Of course, that principle is no novelty. More than a year ago, the federal defenders of New York (represented by me and my law-firm colleagues) sued the Bureau of Prisons for failing to protect Sixth Amendment rights at the federal jail in Brooklyn. In their suit, the federal defenders invoked a wealth of history and precedent confirming that jailers must ensure consistent access to counsel.

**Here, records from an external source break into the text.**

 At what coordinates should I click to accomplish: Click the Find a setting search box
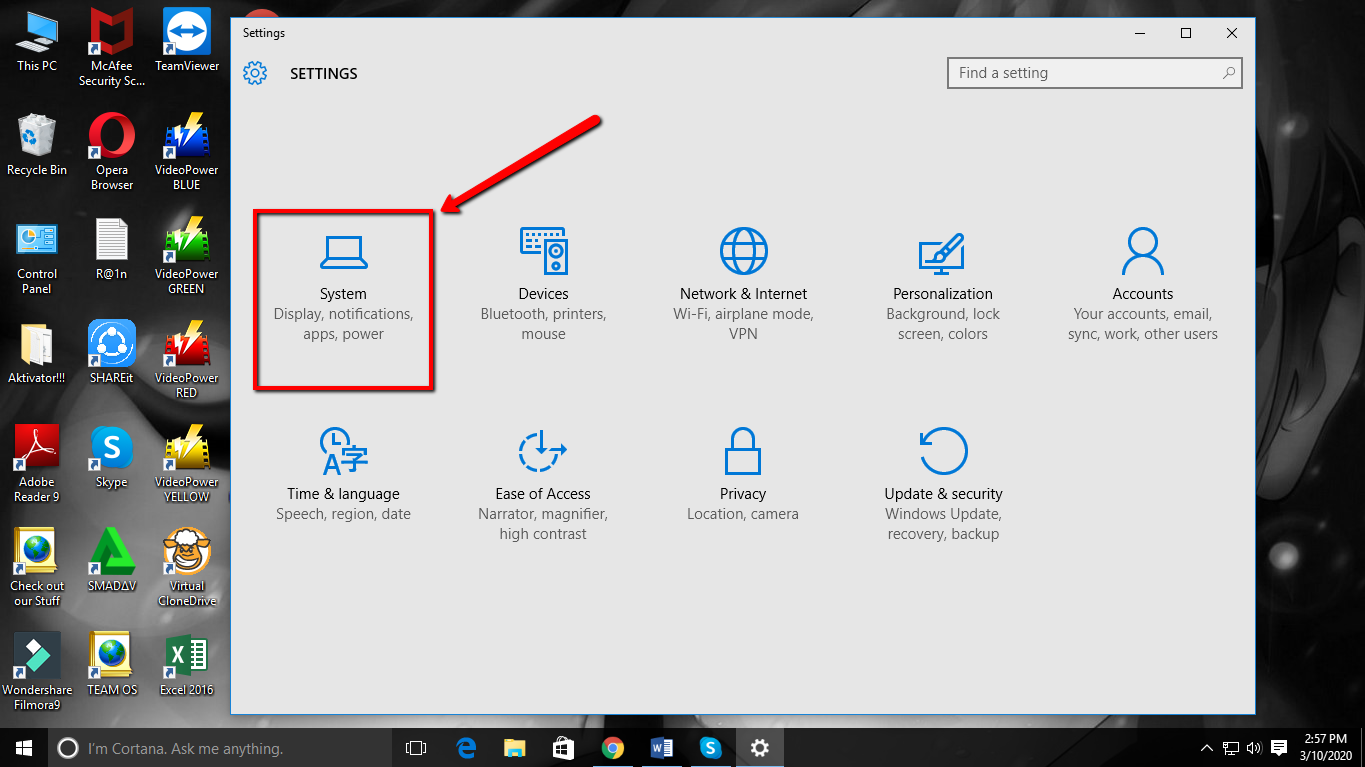[1080, 72]
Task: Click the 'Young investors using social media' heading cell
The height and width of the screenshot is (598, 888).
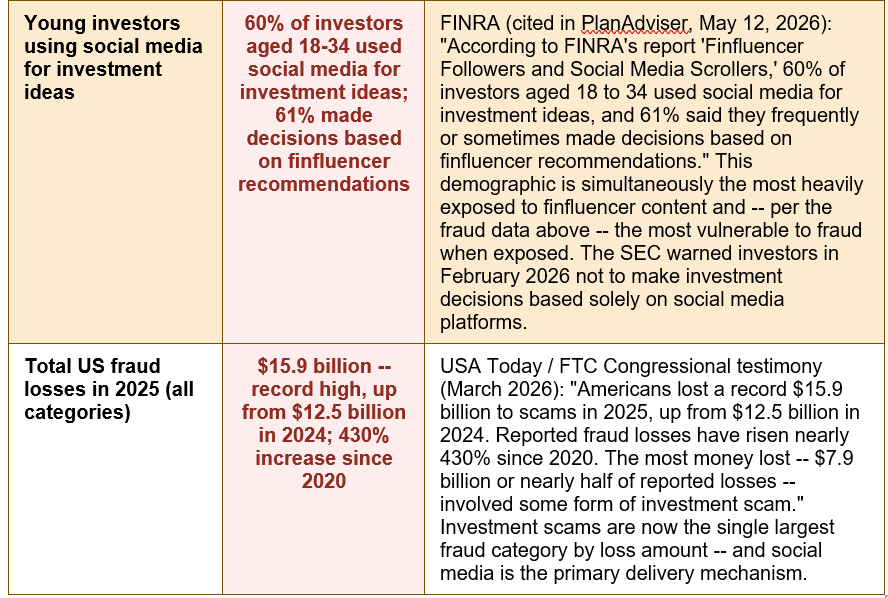Action: pos(115,171)
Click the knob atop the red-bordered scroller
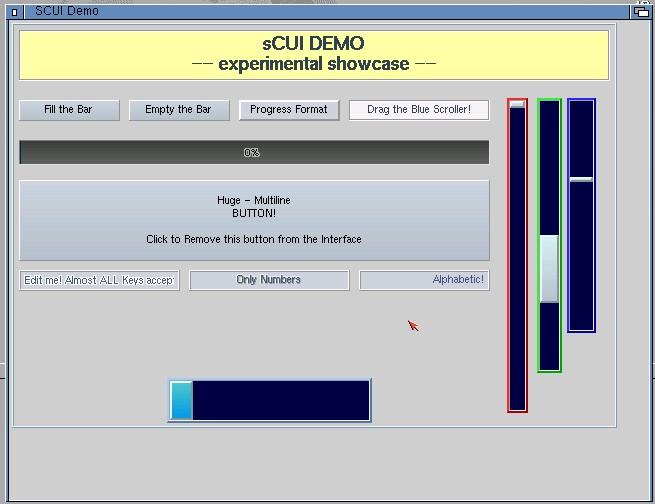The width and height of the screenshot is (655, 504). [517, 104]
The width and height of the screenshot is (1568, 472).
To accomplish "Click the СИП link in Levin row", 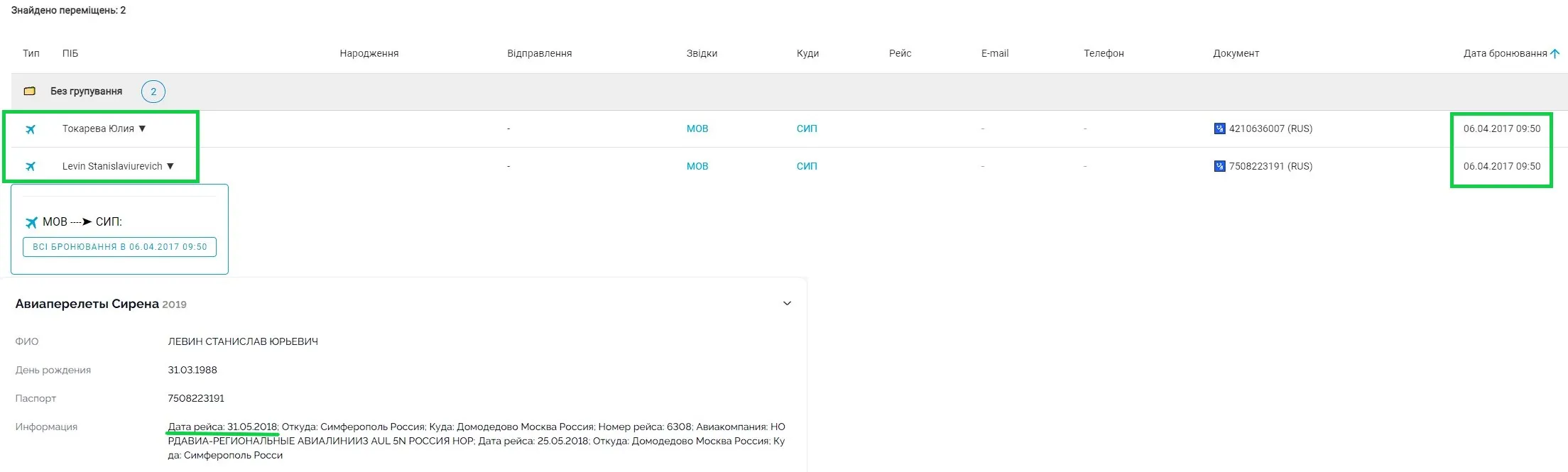I will [x=807, y=167].
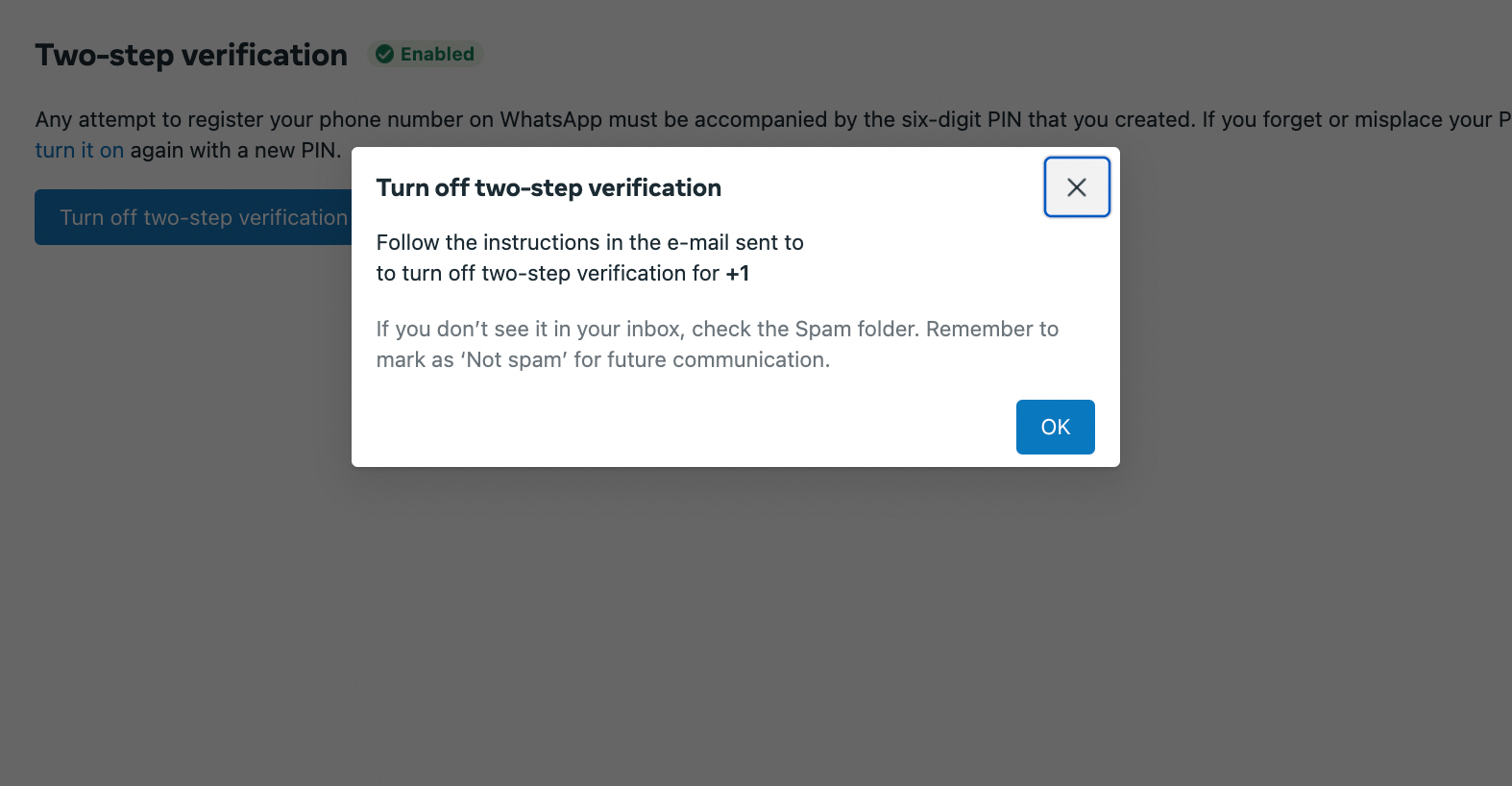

In late March, the Second Circuit issued a powerful decision allowing this case to proceed—and confirming the role of courts in ensuring “that constitutional boundaries are not transgressed by considerations of expediency.” District Judge Margo Brodie has since appointed former Attorney General Loretta Lynch to help mediate the dispute. In these proceedings and elsewhere, the federal defenders have repeatedly raised concerns about inadequate access to counsel during the COVID-19 pandemic. Still, progress remains extremely limited, well short of what the Constitution requires. Whether the federal government will meet its legal obligations to those it has detained in New York City is quite uncertain.